Exercise text:
========================

A few of my favourite tour highlights:

The tour began with a lentil-inspired dinner at the locally owned and operated The Hollows restaurant. Every dish on our menu was prepared with lentils! It was amazing to see and taste all of the creative ways Chefs Christie Peters and Kyle Michael turned lentils into gourmet dishes. The highlight of my dinner was the cod and potato fritto misto with tzatziki, squid ink lentils, and shaved radish. While we dined, Chris Marinangeli Director of Nutrition, Science, and Regulatory Affairs at Pulse Canada shared a fact filled overview of the science and health benefits of lentils.

 

The next morning began bright and early with a trip to the spectacular lentil fields.  We were welcomed to Aidra Farms by Corey Loessin, his wife Joan Heath, and their children. Corey explained the benefits of growing and rotating variety of crops including lentils, peas, faba beans, and canola to maintain the health of the soil. Soil conservation is among the strongest motivators for much of the way they run their operation. One of the most important lessons I learned from Corey and Joan was the importance of protecting the 6 inches of loam topsoil from erosion through maintaining crop stubble and crop rotation.

 

It was a spectacular site to see a vast field of red lentils at their peak of growth. Not only are they a beautiful little plant, the immature lentils also taste great – surprisingly sweet like a green pea. We were treated to a divine picnic lunch right on the farm prepared by Canada’s first Top Chef Dale MacKay and his partner Chef Carl Recolaso. They incorporated all things lentil into the menu and much more. It’s hard to pick my favourite dish, there were so many, but a lentil and beet salad served with crostini stands out in my memory!

========================

Source data:
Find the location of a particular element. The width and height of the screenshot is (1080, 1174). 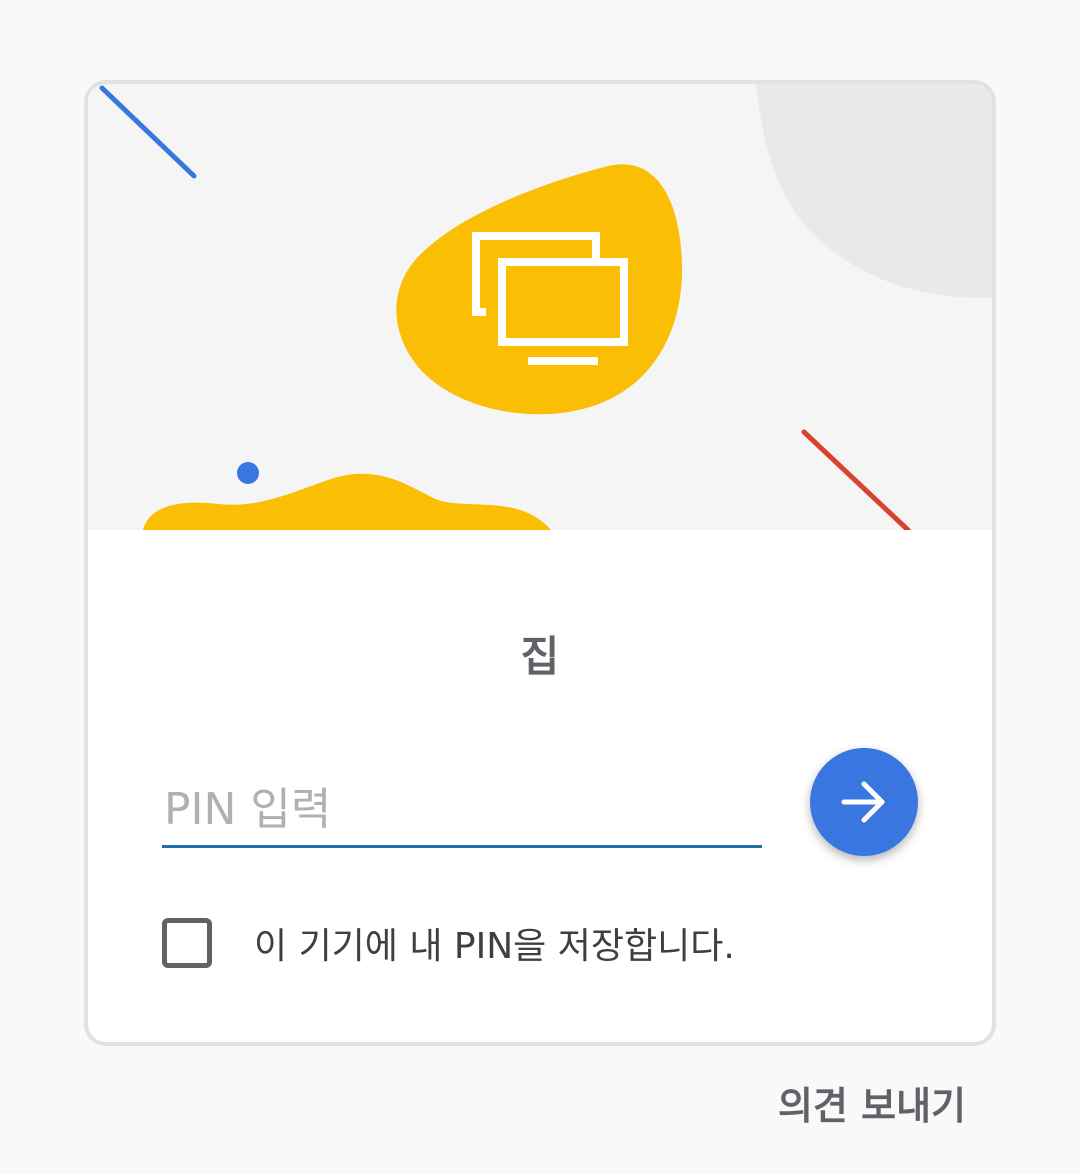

========================

Copy the passage of the lentil tour text between "It was a spectacular" and "in my memory!", inclusive. The listing is not required for the work that follows.

It was a spectacular site to see a vast field of red lentils at their peak of growth. Not only are they a beautiful little plant, the immature lentils also taste great – surprisingly sweet like a green pea. We were treated to a divine picnic lunch right on the farm prepared by Canada’s first Top Chef Dale MacKay and his partner Chef Carl Recolaso. They incorporated all things lentil into the menu and much more. It’s hard to pick my favourite dish, there were so many, but a lentil and beet salad served with crostini stands out in my memory!